OMG!!!  The Pope says that ALL Catholics must support a One World Government!!!

@#$%!!!  The Vatican wants just One Bank for the Whole World!!!!

WHAT!?!?  Benedict XVI supports the Occupy Wall St protesters!!!

Deep breath.  One more time.  Now, OK. . .so, if any of your friends, family, co-religionists have expressed any of the above or some version of one of the above, sit them down, give them a beer, let them catch their breath, and ask them a simple question:  have you actually read the recently published document on economics and finance that has upset you so?

Betcha they will say, "Um, no."  Good.  Get them a copy and give them about 30 mins. to read all 18 pgs.  Once they are finished, roll up a newspaper and swatch them briskly across the nose three times while saying in a firm voice, "Bad, bad Catholic!  Bad Catholic!  You never believe a word that the media say about the Church! Never!"

If they are sufficiently contrite and promise to never do it again, make the following points about the document:

1).  The document was NOT written by "The Vatican" or "The Pope."  It's a product of the Pontifical Council for Justice and Peace.  Not the Secretary of State.  Not the Congregation for the Doctrine of the Faith.  Not the Congregation for Bishops.  A pontifical council.  In terms of magisterial authority, that's somewhere near a Christmas postcard from your pastor.  'Nuff said.
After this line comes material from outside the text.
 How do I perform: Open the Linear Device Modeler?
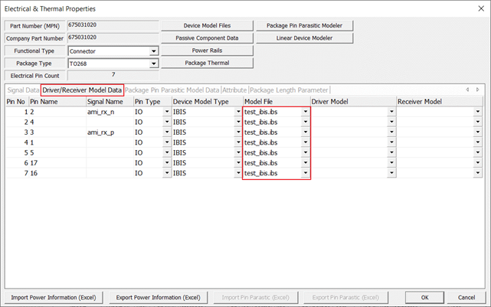point(304,38)
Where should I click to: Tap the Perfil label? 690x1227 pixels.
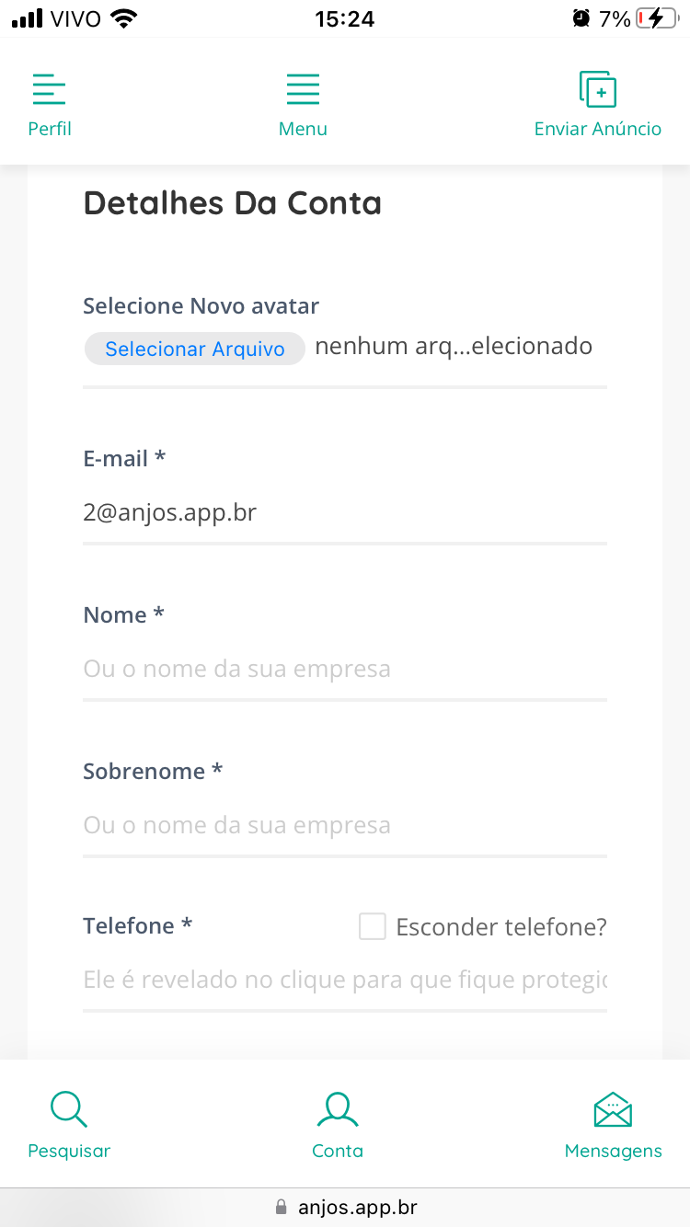(50, 129)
2).  The document says nothing new about economics or economic theory nor does it promote one model of economics over any other.  The focus is placed squarely on the current difficulties in the monetary market, arguing that some sort of international control needs to be established over these transactions so that we might avoid another global bank collapse.  There is a pointed critique of what the document labels "economic liberalism and utilitarian thinking," that is, unregulated free market capitalism.  This is nothing new either.  The Church has been suspicious of unfettered capitalism since at least the mid-nineteenth century.  
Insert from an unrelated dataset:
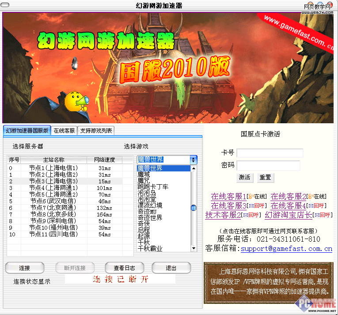Click the 查看日志 view log button
The width and height of the screenshot is (338, 315).
point(124,268)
3). The "world authority" proposed in the document is placed within the context of all the usual Catholic caveats about human dignity, morality, respect for cultural and national traditions, the authority of the nation-state, subsidiarity, etc., etc.  In other words, Global Governance advocates will dismiss this proposal out of hand.  It's too religious/ethical and not nearly powerful enough. Oh, and there won't be enough opportunities for politicians to steal us all blind. 

4).  Yes, Church-haters and Prog Catholics will cover themselves with this document and proclaim a divine victory for the Occupy Wall St. type non-sense.   Nothing we can do about that.  Just don't be pulled into the whole Benedict Is Calling For A One World Bank framing of the issue.   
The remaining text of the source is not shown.